By removing duplicate articles from our results, we’ll be able to surface even more stories and viewpoints from journalists and publishers from around the world. This change will provide more room on Google News for publishers’ most highly valued content: original content. Previously, some of this content could be harder to find on Google News, and as a result of this change, you’ll have easier access to more of this content, and publishers will likely receive more traffic to their original content.

Personally, I’ve used Google News to hunt out the link to a (hopefully) more permanent online archive of an AP story, thus reducing linkrot on this blog. I’ve found USA Today to be the most reliable destination for that purpose. Will Google’s self-hosing replace that? It would follow their company line of generally never losing anything that’s published online.
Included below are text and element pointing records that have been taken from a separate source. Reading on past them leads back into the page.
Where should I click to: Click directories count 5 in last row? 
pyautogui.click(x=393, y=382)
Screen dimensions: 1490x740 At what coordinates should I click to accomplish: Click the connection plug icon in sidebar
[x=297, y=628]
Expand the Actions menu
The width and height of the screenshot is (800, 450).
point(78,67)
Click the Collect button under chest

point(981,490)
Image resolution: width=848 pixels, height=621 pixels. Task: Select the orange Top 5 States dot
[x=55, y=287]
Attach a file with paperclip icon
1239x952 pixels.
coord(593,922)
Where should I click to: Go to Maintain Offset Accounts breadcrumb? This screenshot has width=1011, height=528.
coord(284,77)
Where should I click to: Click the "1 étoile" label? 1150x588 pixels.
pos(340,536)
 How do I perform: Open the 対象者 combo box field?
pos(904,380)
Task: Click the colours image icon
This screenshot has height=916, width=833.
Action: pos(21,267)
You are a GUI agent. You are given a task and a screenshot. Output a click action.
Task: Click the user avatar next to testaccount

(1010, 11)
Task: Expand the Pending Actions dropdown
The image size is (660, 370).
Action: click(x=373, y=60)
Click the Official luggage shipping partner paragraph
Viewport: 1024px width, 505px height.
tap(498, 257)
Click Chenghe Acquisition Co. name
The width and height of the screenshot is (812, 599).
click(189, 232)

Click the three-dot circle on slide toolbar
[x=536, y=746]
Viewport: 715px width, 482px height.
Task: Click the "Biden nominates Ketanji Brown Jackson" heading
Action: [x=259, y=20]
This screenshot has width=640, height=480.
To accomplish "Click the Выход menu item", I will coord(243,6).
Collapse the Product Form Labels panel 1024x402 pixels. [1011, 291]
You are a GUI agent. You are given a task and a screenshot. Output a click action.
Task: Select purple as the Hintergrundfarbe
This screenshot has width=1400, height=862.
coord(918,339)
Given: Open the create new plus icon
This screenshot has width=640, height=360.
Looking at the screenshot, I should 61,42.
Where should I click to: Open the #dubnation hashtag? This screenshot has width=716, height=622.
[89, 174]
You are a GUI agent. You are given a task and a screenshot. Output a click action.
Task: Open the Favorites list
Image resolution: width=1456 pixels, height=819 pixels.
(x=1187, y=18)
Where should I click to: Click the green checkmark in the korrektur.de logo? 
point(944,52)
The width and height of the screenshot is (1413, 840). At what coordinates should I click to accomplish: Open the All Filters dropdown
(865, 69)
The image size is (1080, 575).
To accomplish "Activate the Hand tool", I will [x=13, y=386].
On the other hand, a future contract spat with the AP, Agence France-Presse, or any other news service could dash that.

I have a hard time believing that Google’s going to keep these pages ad-free — or rather, AdSense-free. That’s tied to a further, underlying reason for this move:

Despite Google’s dominance in search, its news section lags behind several other rivals. In July, Google News attracted 9.6 million visitors compared with Yahoo News’ industry-leading audience of 33.8 million, according to comScore Media Metrix.

Yahoo Inc., along with other major Web sites such as Microsoft Corp.’s MSN and Time Warner Inc.’s AOL, have been featuring AP material for years.

Which leads to perhaps the bigger picture: Google’s now set itself up as the content-destination site, instead of just the pass-through linker. It’s a clear shift from being “just” the search gateway. Now, it’s even more completely become a portal, just like Yahoo! and its other rivals.

True, Google Groups and other offshoots have hosted original content for years. But this is a more fundamental shift: Google has, in effect, become a media publisher. Despite claims of benefiting newspapers and other news sites by accentuating their proprietary reporting, I don’t think it can deny becoming a competitor in the news-service sector. And naturally, Google won’t have to cut in news partners for a share of AdSense revenue.